Tribal, institutional, chaotic, swelling, faltering, people in numbers large and small, inspired, desperate, at the brink of panic and rising to their feet, humanity in motion propelled forward by the high-pressure flux of frustration that screams between the rock and the hard place, a river of individual intensities brought together by historical necessity and the collective inevitability of a shared insistence that the future not be what it’s becoming to so many, suddenly and at once: a void, and elsewhere.

Where else but in the river of information and flow of collective consciousnesses does culture form by dint of link and aggregate through disintermediation? Presence that is absence, being there where there is no there there. Feeds fed into rivers and yet each of us stands in his own stream. That curious crowd that can be seen but cannot be seen looking back. The propagation of messages that only rarely circulate and loop, falling into runs and rounds, and which more often than not fade out as a trail does when it’s tail is long.

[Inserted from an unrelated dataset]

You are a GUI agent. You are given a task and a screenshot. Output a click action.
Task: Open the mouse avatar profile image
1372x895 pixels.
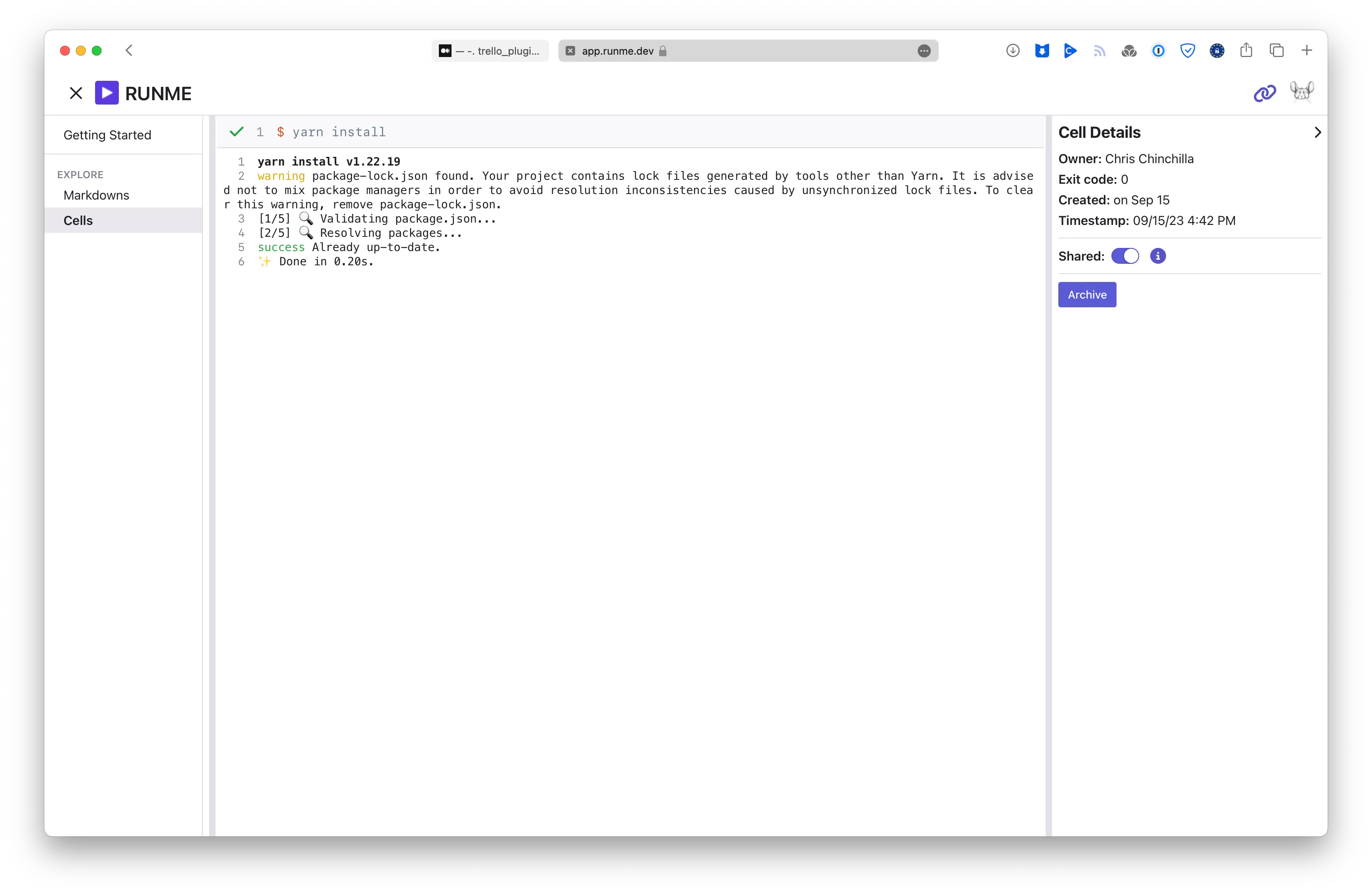(1302, 92)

Audiences — the reason we’re here, and for why we speak, in front of or alongside, amongst and in between. Gaps are hard to fill online, though they are what our media paper over and interconnect. Echoes in a chamber of webbing, ribbons of time coming undone, discontinuous, cut, deferred, and delayed. The Self, interrupted.

Friendfeed, aggregation of disaggregated talk, confuses me. I don’t feel in the river, as I do with Twitter. With Twitter, while it flows too strongly and loud, I feel as if I’m standing in the same stream as everyone else. And while I know this is false, it’s an illusion that twitter’s display successfully maintains. Friendfeed is not all of the river, and not all of those who stand in the river that I know flows through twitter. It remarks to me that my friends have posted, which is impersonal and distant, and though I holler like all others to tweet on twitter, I’d rather hear the hollering than read a report.

Crowds do according to how they are moved. Markets make as they are made. Production produces by how it is produced. We live in the communication age. Talk is our production, the communicating self informs. Information is our market. Meaning is the means of our production. Disrupted and disaggregated, we go social to re-mediate our meaning.

Bound no longer to the earth, it is up to us to bind with one another.